● **Bloc de texte**:
══════════

Thomas Azier
La musique écrite à ce stade de notre réalité post-COVID ne peut pas faire autrement que de porter le poids de ces années de transformation. C’est particulièrement vrai pour la musique pop, du moins pour celle ingénieuse et réfléchie du chanteur-compositeur néerlandais Thomas Azier. Son cinquième album studio, The Inventory of Our Desire, dont la sortie est prévue le 10 février 2023, est une réponse sensible, directe et poignante à la solitude involontaire du début des années 2020. « Me sentir isolé lors de la sortie de mon précédent album Love, Disorderly m’a donné envie d’amis, d’instruments et de collaboration, reconnaît Azier. Je me suis intéressé aux groupes allemands comme Can qui vivaient et enregistraient ensemble. » Ce besoin d’une communauté soudée a donné naissance aux chansons de loin les plus intimes et éclectiques d’Azier. Ecrit pendant le confinement et enregistré lors de sessions en studio non préparées, The Inventory of Our Desire s’enracine en profondeur dans la performance live, l’improvisation et un émerveillement certain pour notre humanité.
Malgré toute la tendresse qui caractérise Inventory, Azier ne perd jamais de vue son amour pour l’expérimentation et la légèreté propres à la musique pop. Le premier single, « Pelechian », confère une dimension ludique à cet album tout en sincérité, et résonne comme une ode aux moments fugaces et en apparence insignifiants de l’existence. Le saxophoniste de jazz Maarten Hogenhuis ponctue ici les rythmes vifs et les accords discrets de mélodies aériennes qui complètent le chant délicat mais dynamique d’Azier. L’association de ces artistes – accompagnés du guitariste Obi Blanche et du batteur de jazz Simon Segers – constitue le cœur battant d’Inventory. Ensemble, ils soulignent subtilement le piano introspectif de « What Does It Mean », tranchent dans la tension discordante de « Skin & Blister », et flottent comme une fumée colorée sur la dramatique combustion à petit feu de « Slow Revolution ». Si l’écriture inventive d’Azier et sa voix singulière définissent cet album, son identité musicale est celle d’un groupe qui joue et expérimente en temps réel.

══════════

D'après le texte sur Thomas Azier, à quelle date doit sortir l'album The Inventory of Our Desire ?

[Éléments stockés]
══════════

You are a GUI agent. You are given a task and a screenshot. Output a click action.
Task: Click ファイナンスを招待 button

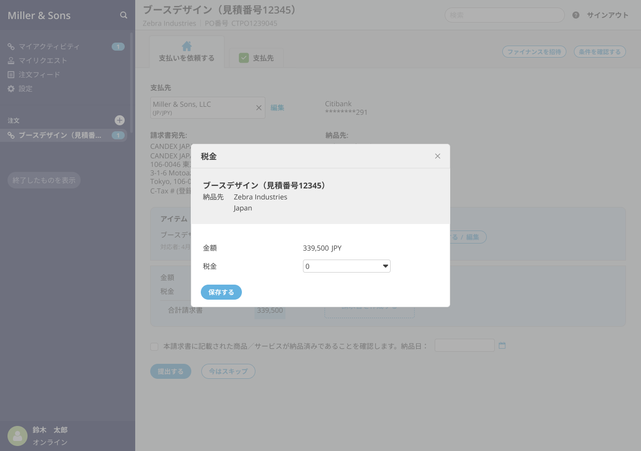point(534,52)
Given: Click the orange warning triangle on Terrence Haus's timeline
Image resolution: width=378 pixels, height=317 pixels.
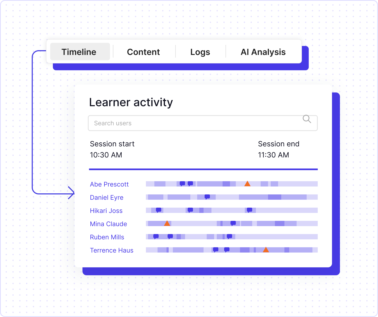Looking at the screenshot, I should click(266, 250).
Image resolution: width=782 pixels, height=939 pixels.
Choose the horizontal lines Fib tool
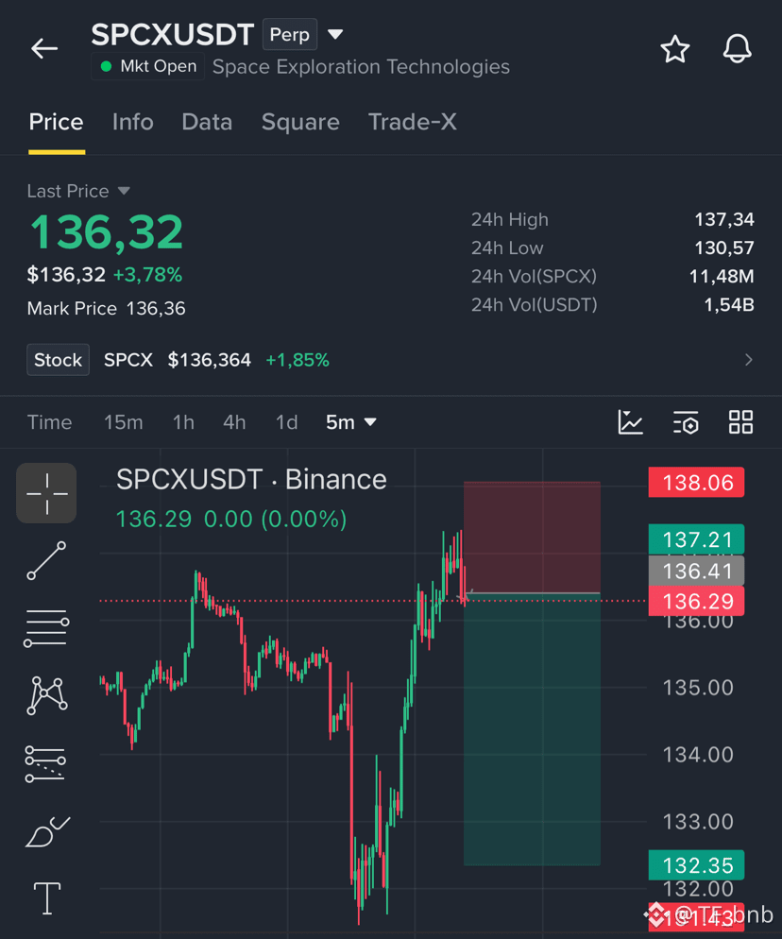[46, 628]
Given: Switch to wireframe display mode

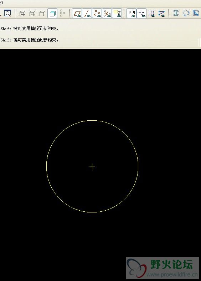Looking at the screenshot, I should (x=22, y=13).
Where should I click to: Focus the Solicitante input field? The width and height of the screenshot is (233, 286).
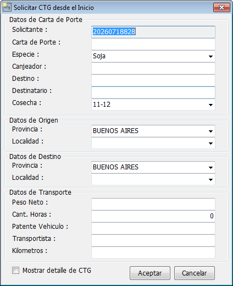click(x=153, y=32)
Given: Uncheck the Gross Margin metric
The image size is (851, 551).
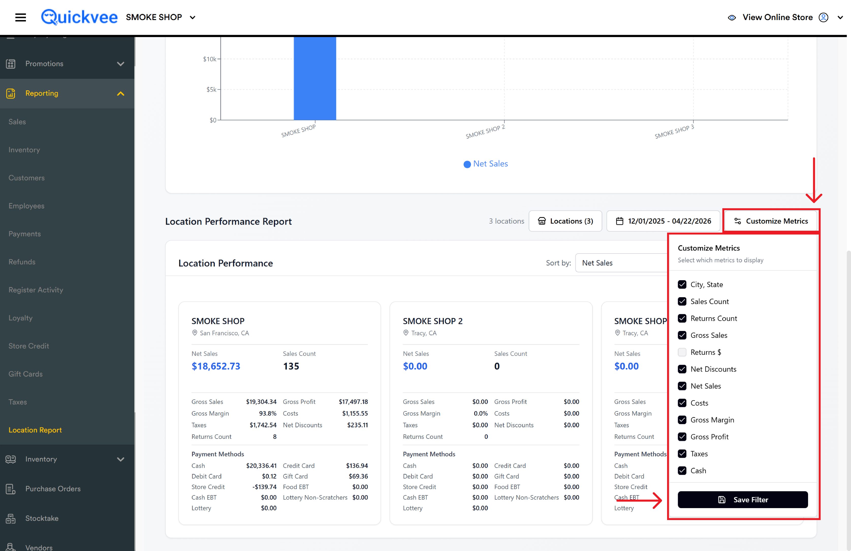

══════════

● **Réponse écrite**:
Le 10 février 2023.